- _Work required_:
Make an exact copy of the records, with the images left out.
****************************************
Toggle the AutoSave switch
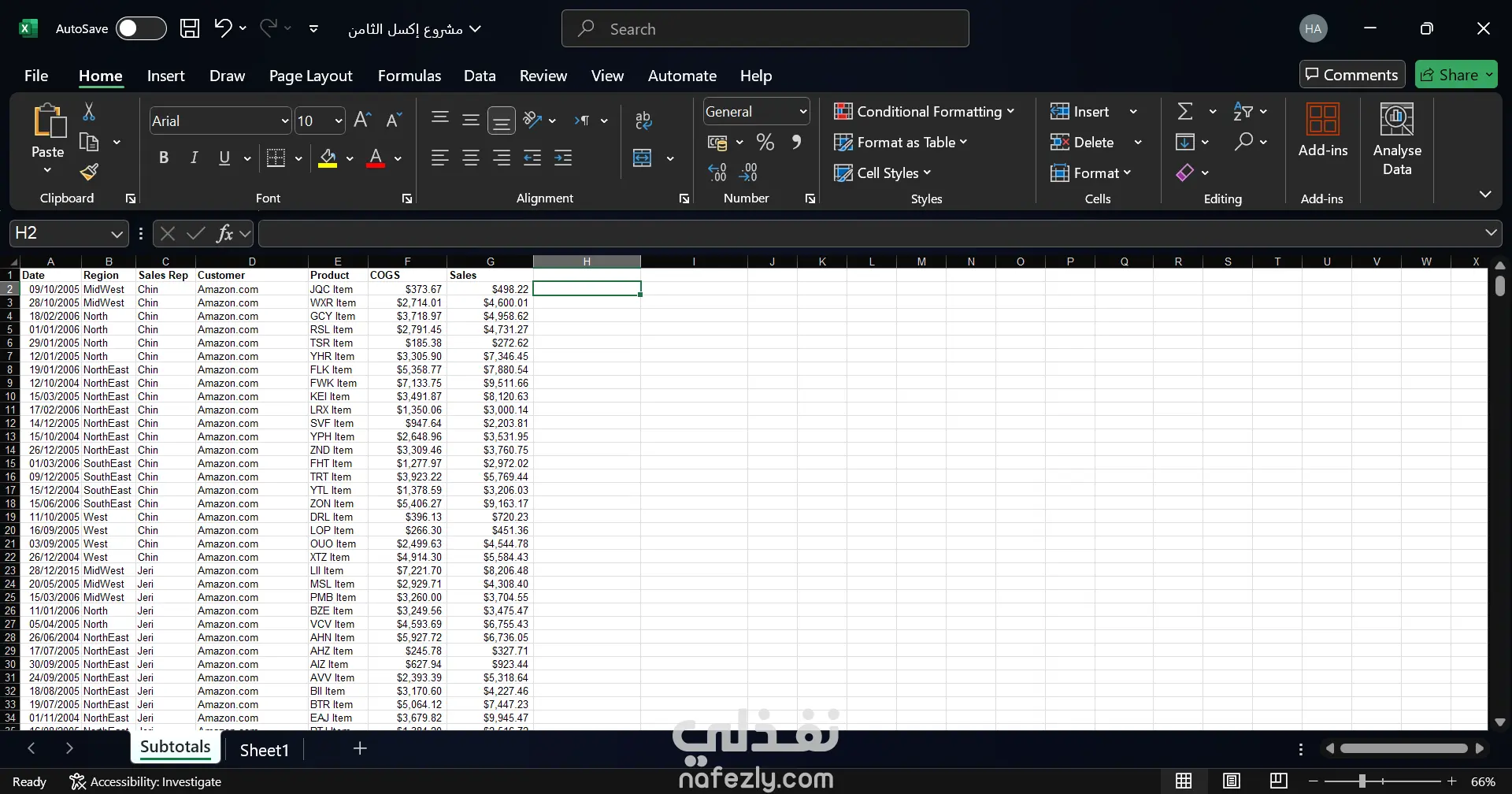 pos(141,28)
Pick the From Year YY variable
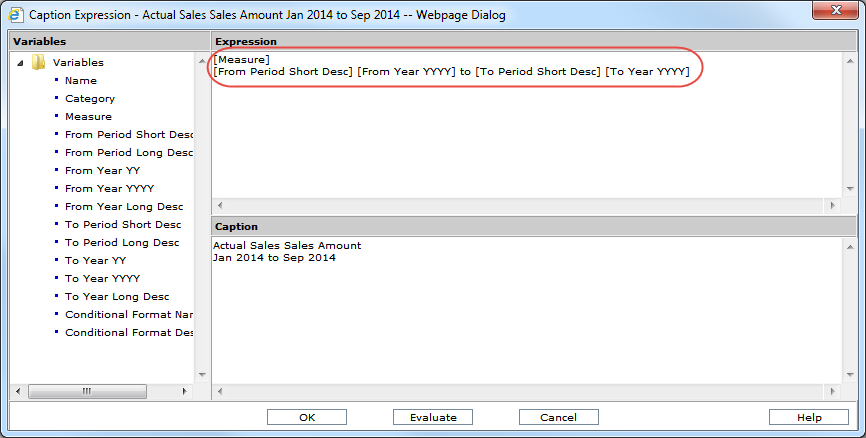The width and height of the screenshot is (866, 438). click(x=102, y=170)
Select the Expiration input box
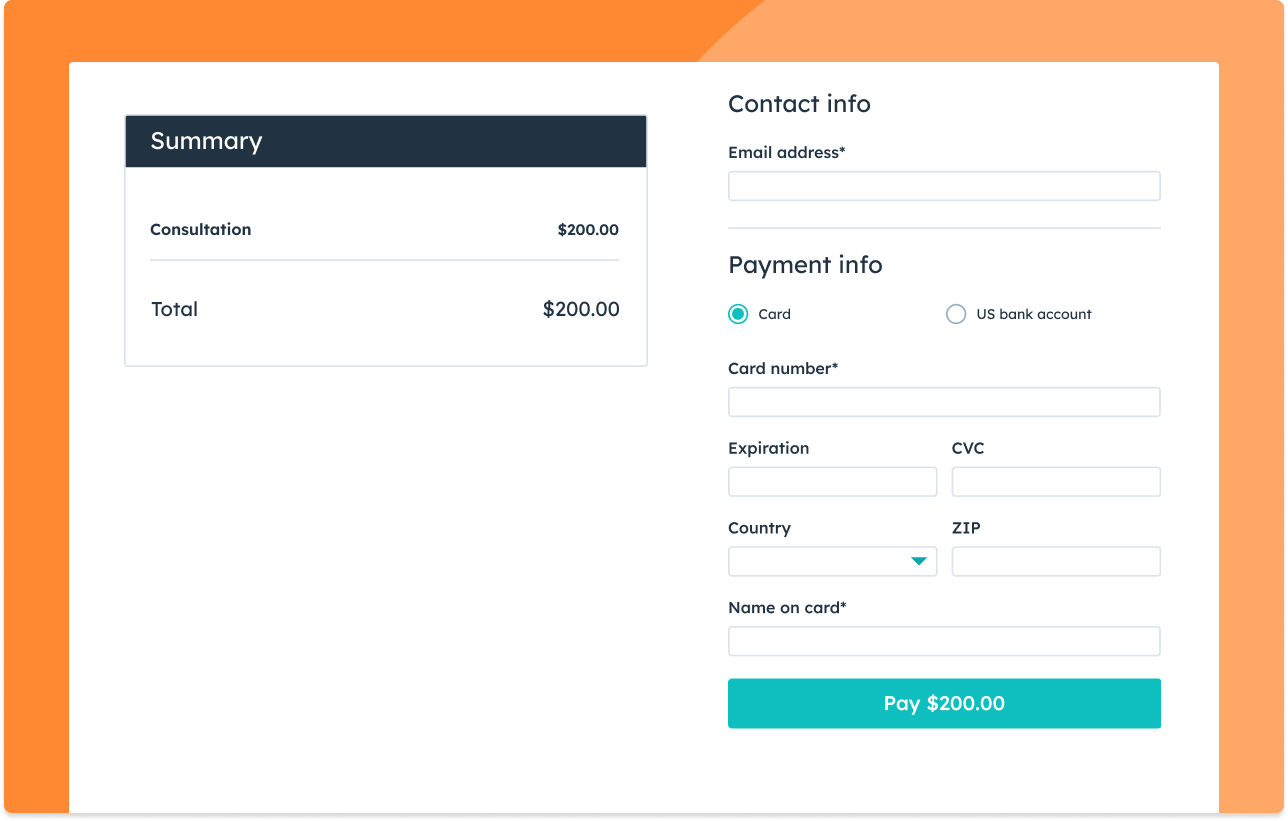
****************************************
- _Answer to this problem_:
Toggle the AutoSave switch
 pos(141,28)
Pick the From Year YY variable
The width and height of the screenshot is (866, 438). click(x=102, y=170)
Select the Expiration input box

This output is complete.